There are so many unknowns here that I'm reluctant to draw any firm conclusion. We can't know exactly how Australian immigration policy would have differed if it had been subject to political debate. We can't even be totally sure that having an ongoing toxic and confused debate about refugees is what has kept migration more broadly off the agenda. But I think the history pretty strongly suggests that a potential wave of xenophobia and anger about immigration was channeled instead into xenophobia and anger about asylum seekers.

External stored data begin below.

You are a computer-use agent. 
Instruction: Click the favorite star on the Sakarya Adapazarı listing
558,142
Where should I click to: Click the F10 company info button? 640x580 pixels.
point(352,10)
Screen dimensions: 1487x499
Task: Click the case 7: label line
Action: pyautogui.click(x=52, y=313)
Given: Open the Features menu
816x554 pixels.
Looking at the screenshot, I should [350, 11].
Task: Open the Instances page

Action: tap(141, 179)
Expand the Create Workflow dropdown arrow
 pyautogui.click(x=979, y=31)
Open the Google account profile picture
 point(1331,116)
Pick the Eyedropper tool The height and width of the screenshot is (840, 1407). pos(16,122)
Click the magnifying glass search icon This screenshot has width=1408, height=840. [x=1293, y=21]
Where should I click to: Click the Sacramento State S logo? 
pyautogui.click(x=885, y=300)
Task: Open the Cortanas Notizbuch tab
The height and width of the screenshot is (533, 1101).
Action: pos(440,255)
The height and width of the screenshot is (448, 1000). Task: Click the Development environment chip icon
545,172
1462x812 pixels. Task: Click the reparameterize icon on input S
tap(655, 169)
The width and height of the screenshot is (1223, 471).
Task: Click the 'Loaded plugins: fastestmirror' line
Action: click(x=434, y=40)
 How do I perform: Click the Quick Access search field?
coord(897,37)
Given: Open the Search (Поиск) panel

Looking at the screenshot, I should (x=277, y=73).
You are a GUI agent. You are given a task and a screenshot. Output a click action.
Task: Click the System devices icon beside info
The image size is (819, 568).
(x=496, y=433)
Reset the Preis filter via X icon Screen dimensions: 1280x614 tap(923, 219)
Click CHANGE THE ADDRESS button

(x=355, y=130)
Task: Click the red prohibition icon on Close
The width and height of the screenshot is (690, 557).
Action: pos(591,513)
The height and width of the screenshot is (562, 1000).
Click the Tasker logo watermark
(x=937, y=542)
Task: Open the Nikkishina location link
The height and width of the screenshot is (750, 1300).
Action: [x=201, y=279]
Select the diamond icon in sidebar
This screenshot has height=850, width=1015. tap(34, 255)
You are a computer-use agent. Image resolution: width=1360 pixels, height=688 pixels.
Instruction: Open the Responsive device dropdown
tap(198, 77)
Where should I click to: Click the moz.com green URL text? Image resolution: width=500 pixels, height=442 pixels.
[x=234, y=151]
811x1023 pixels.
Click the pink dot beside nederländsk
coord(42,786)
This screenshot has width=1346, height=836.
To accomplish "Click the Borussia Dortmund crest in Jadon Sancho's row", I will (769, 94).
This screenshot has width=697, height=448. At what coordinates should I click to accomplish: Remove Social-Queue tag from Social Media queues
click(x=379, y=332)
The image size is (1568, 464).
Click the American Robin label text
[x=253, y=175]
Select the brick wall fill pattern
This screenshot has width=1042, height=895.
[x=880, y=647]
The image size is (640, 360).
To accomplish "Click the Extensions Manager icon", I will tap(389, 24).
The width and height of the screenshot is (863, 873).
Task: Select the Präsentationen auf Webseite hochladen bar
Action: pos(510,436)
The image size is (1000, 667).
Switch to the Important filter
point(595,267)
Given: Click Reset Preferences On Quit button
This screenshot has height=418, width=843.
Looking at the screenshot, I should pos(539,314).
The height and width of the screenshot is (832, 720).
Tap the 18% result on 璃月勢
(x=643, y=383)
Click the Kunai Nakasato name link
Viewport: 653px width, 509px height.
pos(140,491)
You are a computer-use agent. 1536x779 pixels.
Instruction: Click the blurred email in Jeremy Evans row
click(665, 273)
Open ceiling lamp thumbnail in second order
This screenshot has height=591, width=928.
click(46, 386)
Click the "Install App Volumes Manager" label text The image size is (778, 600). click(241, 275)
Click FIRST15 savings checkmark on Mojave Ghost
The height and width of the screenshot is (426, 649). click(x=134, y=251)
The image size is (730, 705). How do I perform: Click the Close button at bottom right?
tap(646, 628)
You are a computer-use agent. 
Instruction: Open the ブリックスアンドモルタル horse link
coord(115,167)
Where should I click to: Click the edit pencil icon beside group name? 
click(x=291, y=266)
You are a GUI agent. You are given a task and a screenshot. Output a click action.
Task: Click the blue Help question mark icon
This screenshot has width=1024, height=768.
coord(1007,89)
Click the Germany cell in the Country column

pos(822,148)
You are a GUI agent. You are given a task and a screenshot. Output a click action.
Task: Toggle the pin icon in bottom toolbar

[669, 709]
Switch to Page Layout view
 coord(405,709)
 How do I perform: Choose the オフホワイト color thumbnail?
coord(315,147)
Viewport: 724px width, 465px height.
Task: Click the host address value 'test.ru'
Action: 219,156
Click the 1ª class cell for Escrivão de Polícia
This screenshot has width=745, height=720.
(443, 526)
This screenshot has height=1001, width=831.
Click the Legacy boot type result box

Some tradeoff. Of course the ideal would have been to head off the Hanson challenge with honest and compelling argument about the benefits of immigration, persuading voters to support a sizeable immigration intake. And in any case the refugee debate could exist without government policy taking the form of constantly escalating abuse and maltreatment. Accepting more labour migration doesn't begin to justify leaving people in prison camps, with no clean water, to resort to self-harming from lack of hope.

But I know people sometimes wonder why Australia, unlike almost every other rich country, has to have such an intensely poisonous and xenophobic discourse about what is ultimately a tiny number of refugees. Maybe the answer is that in this era all Western countries have a poisonous and xenophobic debate somewhere. We've located ours differently to the others - but maybe that's not such a bad thing.